Approximately 20% of oocytes are classified as immature and discarded following intracytoplasmic sperm injection (ICSI) procedures. These oocytes are obtained from gonadotropin-stimulated patients, and are routinely removed from the cumulus cells which normally would mature the oocytes. Given the ready access to these human oocytes, they represent a potential resource for both clinical and basic science application. However culture conditions for the maturation of cumulus-free oocytes have not been optimized. We aimed to improve maturation conditions for cumulus-free oocytes via culture with ovarian paracrine/autocrine factors identified by single cell analysis.
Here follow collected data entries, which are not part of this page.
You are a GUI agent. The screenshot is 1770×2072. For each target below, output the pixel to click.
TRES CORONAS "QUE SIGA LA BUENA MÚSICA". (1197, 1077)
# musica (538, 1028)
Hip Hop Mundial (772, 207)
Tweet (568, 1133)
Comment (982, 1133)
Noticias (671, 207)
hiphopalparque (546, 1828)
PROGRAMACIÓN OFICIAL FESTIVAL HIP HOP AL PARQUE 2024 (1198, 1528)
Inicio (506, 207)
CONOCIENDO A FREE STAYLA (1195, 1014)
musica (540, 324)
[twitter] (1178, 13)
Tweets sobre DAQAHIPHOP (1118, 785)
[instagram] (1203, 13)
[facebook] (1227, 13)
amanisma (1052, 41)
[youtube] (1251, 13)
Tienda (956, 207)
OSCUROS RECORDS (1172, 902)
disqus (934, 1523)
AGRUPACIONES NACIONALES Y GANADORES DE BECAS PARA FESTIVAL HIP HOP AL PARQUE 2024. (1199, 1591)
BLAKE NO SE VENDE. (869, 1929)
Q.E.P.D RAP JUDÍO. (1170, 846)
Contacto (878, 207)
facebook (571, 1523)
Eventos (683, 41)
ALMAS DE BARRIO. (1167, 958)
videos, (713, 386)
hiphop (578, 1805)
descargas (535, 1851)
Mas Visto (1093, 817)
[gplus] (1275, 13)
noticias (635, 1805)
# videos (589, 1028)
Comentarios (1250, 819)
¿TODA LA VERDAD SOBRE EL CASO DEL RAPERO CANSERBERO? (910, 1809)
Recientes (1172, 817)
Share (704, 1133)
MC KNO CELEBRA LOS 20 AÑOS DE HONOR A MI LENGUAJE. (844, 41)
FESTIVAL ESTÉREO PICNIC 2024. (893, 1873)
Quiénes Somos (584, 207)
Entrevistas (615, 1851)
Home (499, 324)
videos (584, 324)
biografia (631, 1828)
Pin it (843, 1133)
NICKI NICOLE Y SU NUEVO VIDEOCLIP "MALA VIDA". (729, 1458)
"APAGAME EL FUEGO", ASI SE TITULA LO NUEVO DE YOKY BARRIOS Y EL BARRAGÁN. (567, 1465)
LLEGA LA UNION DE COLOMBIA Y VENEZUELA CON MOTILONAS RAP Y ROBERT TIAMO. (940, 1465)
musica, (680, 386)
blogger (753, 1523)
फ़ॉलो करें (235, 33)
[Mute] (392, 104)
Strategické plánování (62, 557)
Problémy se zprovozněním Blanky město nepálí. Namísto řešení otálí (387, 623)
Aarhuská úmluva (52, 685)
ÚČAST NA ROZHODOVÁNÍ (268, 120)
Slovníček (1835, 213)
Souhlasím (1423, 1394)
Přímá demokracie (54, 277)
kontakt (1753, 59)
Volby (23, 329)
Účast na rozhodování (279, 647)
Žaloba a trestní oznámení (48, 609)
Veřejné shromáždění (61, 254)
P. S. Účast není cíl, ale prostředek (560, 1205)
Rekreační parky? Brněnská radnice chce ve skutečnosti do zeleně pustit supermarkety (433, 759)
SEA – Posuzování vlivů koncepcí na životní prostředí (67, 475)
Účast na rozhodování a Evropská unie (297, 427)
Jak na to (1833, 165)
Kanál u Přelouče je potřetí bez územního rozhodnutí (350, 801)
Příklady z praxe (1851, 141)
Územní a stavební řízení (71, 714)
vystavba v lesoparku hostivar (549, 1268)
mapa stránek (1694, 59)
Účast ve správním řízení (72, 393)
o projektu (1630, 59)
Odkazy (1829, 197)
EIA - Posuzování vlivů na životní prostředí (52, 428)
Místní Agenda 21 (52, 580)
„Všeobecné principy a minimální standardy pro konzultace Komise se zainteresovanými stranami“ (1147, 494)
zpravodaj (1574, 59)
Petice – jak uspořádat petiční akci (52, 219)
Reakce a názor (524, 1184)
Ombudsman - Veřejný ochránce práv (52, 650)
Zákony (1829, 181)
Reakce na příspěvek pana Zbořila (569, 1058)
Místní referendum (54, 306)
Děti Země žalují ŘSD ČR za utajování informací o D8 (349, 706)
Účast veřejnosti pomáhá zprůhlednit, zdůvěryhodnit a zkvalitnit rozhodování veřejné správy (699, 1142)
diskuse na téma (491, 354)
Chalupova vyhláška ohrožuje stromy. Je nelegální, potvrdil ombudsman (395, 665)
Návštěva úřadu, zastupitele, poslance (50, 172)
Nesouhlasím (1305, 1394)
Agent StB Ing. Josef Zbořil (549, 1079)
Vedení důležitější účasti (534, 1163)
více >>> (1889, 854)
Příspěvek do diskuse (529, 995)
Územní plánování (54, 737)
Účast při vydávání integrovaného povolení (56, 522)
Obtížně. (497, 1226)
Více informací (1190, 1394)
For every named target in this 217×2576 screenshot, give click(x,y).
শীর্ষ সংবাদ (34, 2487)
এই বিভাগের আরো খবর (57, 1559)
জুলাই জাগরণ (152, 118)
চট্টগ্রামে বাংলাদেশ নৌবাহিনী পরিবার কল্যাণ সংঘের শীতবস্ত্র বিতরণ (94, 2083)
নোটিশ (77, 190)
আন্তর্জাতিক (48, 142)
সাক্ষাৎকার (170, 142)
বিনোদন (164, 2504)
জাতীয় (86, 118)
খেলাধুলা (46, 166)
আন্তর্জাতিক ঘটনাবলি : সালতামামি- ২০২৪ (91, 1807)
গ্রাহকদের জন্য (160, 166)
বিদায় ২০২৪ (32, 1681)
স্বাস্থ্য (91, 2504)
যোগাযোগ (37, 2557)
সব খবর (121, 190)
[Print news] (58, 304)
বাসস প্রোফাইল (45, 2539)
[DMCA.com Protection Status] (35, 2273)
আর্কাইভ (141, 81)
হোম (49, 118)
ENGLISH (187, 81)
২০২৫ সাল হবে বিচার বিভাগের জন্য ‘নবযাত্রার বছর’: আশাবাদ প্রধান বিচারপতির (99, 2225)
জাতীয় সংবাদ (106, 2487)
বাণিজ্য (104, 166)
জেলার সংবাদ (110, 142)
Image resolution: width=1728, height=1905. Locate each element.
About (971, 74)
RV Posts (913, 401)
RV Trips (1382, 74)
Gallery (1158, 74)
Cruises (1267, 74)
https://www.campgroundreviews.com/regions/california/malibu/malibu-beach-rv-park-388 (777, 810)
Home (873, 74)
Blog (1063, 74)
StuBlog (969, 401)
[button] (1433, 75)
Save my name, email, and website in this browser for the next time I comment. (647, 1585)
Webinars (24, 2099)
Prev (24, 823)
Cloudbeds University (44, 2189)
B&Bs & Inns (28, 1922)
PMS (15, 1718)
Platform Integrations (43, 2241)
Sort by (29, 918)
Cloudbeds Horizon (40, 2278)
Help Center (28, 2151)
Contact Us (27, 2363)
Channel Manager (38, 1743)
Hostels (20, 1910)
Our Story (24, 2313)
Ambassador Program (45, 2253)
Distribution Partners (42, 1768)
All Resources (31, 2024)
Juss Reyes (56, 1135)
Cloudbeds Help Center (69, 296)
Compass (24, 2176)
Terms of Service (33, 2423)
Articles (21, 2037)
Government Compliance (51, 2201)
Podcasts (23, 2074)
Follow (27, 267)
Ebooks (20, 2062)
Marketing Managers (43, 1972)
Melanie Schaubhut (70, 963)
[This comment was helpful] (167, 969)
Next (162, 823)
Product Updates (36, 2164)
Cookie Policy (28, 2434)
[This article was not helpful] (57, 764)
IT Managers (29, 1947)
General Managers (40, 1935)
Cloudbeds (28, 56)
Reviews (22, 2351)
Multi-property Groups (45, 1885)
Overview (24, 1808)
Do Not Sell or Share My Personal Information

Methodology/Principal Finding

Immature human oocytes were matured in vitro via supplementation with ovarian paracrine/autocrine factors that were selected based on expression of ligands in the cumulus cells and their corresponding receptors in oocytes. Matured oocytes were artificially activated to assess developmental competence. Gene expression profiles of parthenotes were compared to IVF/ICSI embryos at morula and blastocyst stages. Following incubation in medium supplemented with ovarian factors (BDNF, IGF-I, estradiol, GDNF, FGF2 and leptin), a greater percentage of oocytes demonstrated nuclear maturation and subsequently, underwent parthenogenesis relative to control. Similarly, cytoplasmic maturation was also improved as indicated by development to blastocyst stage. Parthenogenic blastocysts exhibited mRNA expression profiles similar to those of blastocysts obtained after IVF/ICSI with the exception for MKLP2 and PEG1.

Conclusions/Significance

Human cumulus-free oocytes from hormone-stimulated cycles are capable of developing to blastocysts when cultured with ovarian factor supplementation. Our improved IVM culture conditions may be used for obtaining mature oocytes for clinical purposes and/or for derivation of embryonic stem cells following parthenogenesis or nuclear transfer.

Introduction

Approximately 20% of oocytes routinely retrieved following hormone stimulation are classified as immature (termed germinal vesicle (GV) or metaphase I (MI) stage); these oocytes are discarded due to their reduced potential for embryo development under current culture conditions [1]. However, this cohort of oocytes is useful for studies aimed at elucidating the mechanisms of in vitro maturation of human oocytes and might ultimately contribute to the pool of embryos available for embryo transfer [2]. In addition, cumulus-free human oocytes may provide a platform for derivation of patient-specific embryonic stem cells (hESCs) including parthenogenic embryonic stem cells (pESCs) or somatic cell nuclear transfer-embryonic stem cells (SCNT-ESCs). Since the first report of in vitro human oocyte maturation in 1969 [3], several reports have documented blastocyst (BL) development or live birth achieved from oocytes matured in vitro [1], [4], [5]. However, nuclear and cytoplasmic maturation of cumulus-free oocytes remains suboptimal at best [2], [6], [7]. Moreover, ability of this cohort of oocytes to support the development of parthenogenic or nuclear transfer embryos to blastocyst stage has not been assessed.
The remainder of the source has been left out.